### Exercise inputs

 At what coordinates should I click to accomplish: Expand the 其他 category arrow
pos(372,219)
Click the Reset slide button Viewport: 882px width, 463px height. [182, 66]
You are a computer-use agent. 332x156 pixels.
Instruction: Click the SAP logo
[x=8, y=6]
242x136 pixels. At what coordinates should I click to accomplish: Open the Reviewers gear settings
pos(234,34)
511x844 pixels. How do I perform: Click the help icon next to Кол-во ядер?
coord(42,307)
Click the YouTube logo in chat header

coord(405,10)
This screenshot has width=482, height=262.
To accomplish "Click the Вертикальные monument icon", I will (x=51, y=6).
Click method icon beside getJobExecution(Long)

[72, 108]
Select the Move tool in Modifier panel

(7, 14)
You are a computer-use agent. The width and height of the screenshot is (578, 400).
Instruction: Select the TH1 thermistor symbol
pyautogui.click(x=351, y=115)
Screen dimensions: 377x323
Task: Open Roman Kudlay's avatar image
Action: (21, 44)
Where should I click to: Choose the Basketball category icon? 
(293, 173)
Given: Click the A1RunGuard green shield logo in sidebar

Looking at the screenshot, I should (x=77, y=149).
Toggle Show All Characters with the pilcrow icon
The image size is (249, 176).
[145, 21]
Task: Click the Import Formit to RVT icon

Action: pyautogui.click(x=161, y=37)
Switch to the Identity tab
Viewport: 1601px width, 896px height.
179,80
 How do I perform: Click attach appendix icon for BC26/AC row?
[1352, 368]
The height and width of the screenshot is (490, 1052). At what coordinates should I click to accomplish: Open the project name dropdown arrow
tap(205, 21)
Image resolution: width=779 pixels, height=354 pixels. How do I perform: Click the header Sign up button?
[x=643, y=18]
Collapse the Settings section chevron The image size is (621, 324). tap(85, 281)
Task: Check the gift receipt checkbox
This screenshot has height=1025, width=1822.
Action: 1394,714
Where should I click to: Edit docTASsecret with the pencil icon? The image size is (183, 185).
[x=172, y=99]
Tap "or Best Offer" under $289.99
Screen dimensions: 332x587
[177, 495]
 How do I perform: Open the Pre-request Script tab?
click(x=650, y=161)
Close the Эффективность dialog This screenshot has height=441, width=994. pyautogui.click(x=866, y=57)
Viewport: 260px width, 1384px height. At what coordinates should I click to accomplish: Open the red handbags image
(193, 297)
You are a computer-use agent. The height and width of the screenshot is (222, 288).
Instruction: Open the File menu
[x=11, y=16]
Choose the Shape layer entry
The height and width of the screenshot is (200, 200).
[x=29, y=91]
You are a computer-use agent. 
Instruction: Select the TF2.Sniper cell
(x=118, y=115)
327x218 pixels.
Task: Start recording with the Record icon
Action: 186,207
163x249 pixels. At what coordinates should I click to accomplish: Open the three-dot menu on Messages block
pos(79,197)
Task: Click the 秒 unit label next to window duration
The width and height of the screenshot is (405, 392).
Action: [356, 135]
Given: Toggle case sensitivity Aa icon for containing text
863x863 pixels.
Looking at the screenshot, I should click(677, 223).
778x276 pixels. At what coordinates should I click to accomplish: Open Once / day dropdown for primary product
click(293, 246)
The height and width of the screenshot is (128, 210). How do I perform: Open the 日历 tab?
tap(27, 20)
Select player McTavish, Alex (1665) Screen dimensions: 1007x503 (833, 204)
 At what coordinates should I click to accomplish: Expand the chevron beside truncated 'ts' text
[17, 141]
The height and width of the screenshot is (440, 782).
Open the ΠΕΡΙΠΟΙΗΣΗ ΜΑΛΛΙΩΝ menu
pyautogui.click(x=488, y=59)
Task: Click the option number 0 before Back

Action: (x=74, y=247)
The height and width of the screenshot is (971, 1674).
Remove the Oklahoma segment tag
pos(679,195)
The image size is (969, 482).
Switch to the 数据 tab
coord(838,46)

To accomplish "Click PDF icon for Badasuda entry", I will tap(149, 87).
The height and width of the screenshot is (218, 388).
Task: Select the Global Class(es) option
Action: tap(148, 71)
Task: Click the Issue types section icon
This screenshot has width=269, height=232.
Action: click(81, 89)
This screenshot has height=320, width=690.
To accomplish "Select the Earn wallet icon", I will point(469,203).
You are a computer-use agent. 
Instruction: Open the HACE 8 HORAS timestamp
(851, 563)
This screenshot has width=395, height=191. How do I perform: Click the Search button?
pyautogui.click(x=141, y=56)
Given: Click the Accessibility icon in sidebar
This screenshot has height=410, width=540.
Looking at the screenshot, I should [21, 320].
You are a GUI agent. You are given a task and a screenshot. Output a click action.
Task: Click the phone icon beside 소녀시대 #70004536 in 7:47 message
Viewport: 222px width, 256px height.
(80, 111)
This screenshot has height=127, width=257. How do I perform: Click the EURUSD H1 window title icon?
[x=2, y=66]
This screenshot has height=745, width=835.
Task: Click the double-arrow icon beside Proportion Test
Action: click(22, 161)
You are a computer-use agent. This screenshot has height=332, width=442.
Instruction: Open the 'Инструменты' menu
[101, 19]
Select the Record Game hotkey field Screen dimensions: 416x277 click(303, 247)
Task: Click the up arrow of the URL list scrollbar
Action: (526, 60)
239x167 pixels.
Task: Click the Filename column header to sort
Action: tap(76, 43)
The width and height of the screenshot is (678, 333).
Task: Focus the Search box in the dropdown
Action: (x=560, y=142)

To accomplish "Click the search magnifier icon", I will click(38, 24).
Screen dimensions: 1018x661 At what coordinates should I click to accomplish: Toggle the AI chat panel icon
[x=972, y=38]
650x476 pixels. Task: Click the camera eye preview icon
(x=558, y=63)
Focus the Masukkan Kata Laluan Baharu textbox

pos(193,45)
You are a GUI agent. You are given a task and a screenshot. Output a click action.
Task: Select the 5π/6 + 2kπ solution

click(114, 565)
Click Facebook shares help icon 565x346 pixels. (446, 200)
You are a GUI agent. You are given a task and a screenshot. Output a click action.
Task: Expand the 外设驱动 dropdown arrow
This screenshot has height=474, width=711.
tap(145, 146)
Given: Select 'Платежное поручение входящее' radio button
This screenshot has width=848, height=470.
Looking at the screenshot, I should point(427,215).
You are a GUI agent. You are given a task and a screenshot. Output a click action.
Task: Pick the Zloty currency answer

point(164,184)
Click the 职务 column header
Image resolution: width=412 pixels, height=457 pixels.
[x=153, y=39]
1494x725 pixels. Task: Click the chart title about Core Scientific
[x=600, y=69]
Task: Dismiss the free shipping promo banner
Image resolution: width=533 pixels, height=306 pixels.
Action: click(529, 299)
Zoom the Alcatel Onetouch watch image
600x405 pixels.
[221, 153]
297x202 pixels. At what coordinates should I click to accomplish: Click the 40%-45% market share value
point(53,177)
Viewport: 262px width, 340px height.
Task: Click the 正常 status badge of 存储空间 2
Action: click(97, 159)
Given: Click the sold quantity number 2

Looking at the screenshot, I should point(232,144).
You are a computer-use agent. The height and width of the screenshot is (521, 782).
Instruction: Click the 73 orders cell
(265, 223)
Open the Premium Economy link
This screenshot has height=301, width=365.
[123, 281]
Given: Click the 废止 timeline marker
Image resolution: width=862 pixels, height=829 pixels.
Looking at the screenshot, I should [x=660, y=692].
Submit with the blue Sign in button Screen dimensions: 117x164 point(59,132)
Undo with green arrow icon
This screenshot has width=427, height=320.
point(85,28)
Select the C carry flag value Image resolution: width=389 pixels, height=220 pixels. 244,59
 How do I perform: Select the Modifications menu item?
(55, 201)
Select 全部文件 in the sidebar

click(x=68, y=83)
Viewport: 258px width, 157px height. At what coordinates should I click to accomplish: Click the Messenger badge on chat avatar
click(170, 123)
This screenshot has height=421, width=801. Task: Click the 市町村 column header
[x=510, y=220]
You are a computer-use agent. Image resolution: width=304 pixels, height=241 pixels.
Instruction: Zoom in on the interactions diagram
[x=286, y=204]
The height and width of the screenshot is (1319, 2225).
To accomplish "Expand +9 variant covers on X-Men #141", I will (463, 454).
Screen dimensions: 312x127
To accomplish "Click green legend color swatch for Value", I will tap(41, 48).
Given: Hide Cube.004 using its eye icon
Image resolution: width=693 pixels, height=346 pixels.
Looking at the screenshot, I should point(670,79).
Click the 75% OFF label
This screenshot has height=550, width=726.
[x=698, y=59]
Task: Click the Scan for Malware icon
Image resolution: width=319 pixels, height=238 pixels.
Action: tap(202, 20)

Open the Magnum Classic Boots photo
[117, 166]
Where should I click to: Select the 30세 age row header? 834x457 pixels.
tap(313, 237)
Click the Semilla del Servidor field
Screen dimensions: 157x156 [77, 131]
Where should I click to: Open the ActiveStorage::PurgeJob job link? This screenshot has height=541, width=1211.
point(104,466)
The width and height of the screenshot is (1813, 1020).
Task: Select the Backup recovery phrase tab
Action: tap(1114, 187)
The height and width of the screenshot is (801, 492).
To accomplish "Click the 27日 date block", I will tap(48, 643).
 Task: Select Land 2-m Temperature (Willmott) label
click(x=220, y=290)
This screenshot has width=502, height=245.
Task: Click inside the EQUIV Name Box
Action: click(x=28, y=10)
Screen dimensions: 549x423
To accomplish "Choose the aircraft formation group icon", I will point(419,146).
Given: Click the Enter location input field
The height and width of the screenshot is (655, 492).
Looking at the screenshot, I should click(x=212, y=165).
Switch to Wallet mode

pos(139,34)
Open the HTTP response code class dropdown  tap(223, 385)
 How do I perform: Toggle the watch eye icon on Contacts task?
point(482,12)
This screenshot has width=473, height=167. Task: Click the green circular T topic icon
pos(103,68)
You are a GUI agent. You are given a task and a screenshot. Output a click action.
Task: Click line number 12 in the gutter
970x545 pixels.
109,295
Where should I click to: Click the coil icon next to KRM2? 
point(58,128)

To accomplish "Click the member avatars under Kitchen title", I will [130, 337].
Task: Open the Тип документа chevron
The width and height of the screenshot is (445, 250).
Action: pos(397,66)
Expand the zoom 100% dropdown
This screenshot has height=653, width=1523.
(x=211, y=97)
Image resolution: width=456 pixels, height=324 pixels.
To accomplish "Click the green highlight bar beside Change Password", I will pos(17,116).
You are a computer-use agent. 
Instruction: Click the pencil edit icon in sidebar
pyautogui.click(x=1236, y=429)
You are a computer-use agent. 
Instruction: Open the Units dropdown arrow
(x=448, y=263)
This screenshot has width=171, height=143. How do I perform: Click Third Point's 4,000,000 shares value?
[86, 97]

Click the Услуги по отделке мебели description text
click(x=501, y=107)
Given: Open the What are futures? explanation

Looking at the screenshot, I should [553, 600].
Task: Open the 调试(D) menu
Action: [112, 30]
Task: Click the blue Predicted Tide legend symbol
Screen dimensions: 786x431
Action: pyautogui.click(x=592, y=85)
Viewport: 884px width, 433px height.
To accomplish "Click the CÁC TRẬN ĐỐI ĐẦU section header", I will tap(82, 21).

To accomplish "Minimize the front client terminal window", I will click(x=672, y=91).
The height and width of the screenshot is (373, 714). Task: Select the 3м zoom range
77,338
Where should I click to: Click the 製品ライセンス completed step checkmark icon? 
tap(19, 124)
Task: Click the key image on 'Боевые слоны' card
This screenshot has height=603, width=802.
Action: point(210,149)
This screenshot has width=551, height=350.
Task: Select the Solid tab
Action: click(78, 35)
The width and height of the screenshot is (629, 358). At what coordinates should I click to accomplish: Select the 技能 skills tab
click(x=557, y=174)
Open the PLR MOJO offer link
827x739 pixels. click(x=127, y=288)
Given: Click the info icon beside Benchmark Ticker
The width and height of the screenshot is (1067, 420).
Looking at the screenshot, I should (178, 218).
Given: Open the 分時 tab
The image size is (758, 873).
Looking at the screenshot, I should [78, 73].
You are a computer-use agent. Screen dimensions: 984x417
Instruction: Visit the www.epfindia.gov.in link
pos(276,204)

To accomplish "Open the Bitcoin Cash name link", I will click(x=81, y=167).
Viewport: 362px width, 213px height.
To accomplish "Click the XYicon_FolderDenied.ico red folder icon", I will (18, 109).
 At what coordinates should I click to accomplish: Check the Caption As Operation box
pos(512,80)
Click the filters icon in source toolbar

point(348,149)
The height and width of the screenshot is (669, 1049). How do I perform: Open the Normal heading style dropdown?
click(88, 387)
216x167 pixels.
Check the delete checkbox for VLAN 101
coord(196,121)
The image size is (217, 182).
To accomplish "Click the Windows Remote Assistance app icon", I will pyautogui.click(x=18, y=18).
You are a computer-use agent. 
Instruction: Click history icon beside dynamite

######

Problem to solve: Where a line of the records above holds the word "under", copy that line.

Answer below:
Tap "or Best Offer" under $289.99
To accomplish "Click the member avatars under Kitchen title", I will [130, 337].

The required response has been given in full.